To discover what the purpose might be, Bürger and co–first author Björn Willige, also a research associate, used substrates (molecules that enzymes act on) with different lengths and biochemically tested how well they fit in the enzyme and whether they could be cut. Only certain types fit and were cut—very short acetyl groups. This suggested that SOBER1 is a deacetylase—a class of enzyme that removes acetyl groups. Furthermore, the team mutated SOBER1 and thus opened the blocked tunnel. With this change, Bürger and Willige engineered an enzyme that lost its strong specificity for short acetyl groups and instead preferred longer substrates.
“For the initial biochemistry experiments, we used established, artificial substrates,” says Willige. “But next we wanted to see what would happen in plants.”
For this, they used tobacco plants—which have large leaves that are easy to work with—and a bacterium with a protein called AvrBsT, known to trigger acetylation. They produced AvrBsT in different regions of tobacco leaves along with SOBER1 and several mutated (and thus nonfunctional) versions of the enzyme.
Leaves producing AvrBsT had brown patches of dead tissue, indicating that AvrBsT had initiated a cell death program to curtail the systemic spreading of the pathogen.
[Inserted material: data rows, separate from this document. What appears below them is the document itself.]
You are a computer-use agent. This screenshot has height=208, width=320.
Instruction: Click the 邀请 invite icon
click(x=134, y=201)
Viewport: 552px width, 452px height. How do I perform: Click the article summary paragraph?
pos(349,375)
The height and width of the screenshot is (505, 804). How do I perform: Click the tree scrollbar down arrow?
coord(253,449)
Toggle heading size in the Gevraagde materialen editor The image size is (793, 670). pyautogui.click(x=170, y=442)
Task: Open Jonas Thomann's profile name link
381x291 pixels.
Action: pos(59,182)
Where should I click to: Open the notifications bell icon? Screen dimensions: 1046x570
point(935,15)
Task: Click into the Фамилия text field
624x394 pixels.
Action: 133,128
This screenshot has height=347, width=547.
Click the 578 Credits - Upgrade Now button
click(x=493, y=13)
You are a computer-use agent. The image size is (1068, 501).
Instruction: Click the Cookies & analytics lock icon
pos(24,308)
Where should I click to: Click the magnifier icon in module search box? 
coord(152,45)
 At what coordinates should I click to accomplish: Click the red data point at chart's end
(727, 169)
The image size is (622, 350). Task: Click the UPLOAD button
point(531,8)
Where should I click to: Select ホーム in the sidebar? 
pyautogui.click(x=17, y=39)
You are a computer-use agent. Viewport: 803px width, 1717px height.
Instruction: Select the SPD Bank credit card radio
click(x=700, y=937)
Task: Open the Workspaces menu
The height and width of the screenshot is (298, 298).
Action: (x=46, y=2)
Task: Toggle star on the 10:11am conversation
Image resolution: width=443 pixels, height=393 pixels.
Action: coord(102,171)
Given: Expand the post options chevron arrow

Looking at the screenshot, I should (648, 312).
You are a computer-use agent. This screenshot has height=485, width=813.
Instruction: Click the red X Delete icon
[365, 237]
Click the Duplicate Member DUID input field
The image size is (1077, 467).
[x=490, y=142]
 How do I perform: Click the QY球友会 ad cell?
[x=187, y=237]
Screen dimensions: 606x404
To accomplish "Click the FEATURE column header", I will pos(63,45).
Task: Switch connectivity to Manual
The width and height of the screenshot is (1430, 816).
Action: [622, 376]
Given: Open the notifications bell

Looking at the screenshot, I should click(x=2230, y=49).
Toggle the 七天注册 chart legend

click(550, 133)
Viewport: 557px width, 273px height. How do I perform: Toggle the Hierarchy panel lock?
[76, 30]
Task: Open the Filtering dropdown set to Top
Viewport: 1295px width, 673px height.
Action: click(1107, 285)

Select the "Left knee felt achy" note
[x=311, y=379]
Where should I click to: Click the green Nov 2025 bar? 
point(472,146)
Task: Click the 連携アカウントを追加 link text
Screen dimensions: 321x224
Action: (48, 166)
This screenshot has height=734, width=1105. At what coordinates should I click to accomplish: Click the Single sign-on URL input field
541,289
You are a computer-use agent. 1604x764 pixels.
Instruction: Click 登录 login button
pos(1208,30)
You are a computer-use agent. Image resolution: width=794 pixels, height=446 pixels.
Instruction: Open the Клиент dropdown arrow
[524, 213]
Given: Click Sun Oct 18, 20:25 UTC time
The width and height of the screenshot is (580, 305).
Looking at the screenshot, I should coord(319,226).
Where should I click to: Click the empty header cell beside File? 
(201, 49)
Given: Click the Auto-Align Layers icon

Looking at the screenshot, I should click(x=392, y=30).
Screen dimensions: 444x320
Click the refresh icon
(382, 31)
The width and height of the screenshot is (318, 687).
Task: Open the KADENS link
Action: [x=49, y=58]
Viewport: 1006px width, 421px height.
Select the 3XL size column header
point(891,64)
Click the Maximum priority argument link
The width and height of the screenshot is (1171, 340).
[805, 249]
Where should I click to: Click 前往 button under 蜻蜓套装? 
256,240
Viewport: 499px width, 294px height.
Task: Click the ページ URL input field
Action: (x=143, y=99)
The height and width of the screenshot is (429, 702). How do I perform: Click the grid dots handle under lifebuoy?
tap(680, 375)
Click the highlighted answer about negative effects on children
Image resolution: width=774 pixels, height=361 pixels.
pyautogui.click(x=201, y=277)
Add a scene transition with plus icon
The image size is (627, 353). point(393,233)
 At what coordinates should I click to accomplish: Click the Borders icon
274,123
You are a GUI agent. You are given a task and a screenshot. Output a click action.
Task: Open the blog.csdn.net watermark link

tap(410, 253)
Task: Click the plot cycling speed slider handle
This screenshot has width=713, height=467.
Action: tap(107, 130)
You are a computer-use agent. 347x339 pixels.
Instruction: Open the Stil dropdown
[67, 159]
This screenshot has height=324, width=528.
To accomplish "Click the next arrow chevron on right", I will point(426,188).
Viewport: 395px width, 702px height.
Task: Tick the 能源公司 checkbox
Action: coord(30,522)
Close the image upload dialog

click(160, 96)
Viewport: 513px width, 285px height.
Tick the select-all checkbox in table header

Leaves that produced AvrBsT together with SOBER1 looked healthy, indicating that SOBER1 reversed the action of AvrBsT. Strikingly, mutated SOBER1 versions with an opened tunnel were not able to prevent the tissue from dying. From this, the researchers concluded that deacetylation must be the underlying chemical reaction leading to suppression of the plant’s immune response.
The tobacco tests supported the idea of SOBER1 being a deacetylase that would remove acetyl groups added by bacterial proteins. Without the acetyl groups tagging proteins, the plant didn’t recognize them as foreign and thus didn’t mount a cell-killing immune response. The leaves looked healthier because cells weren’t dying.
“SOBER’s function is surprising because it keeps infected tissue alive, which puts the plant at risk,” says Chory, who also holds the Howard H. and Maryam R. Newman Chair in Plant Biology at Salk. “But we are just beginning to understand these types of mechanisms, and there could very well be conditions in which the actions of SOBER1 is beneficial.”
Further tests showed that the activity and function of SOBER1 is not restricted to the weed Arabidopsis thaliana, but also exists in a plant called oilseed rape demonstrating that the findings of Chory’s lab could be applied to agricultural crops and biofuel resources.
Bürger and Willige would next like to begin screening for chemical inhibitors that could block SOBER1, thereby allowing plants to have a full immune response to pathogenic bacteria.
The work was funded by Howard Hughes Medical Institute, Deutsche Forschungsgemeinschaft, the Human Frontier Science Program and The Pioneer Postdoctoral Endowment Fund.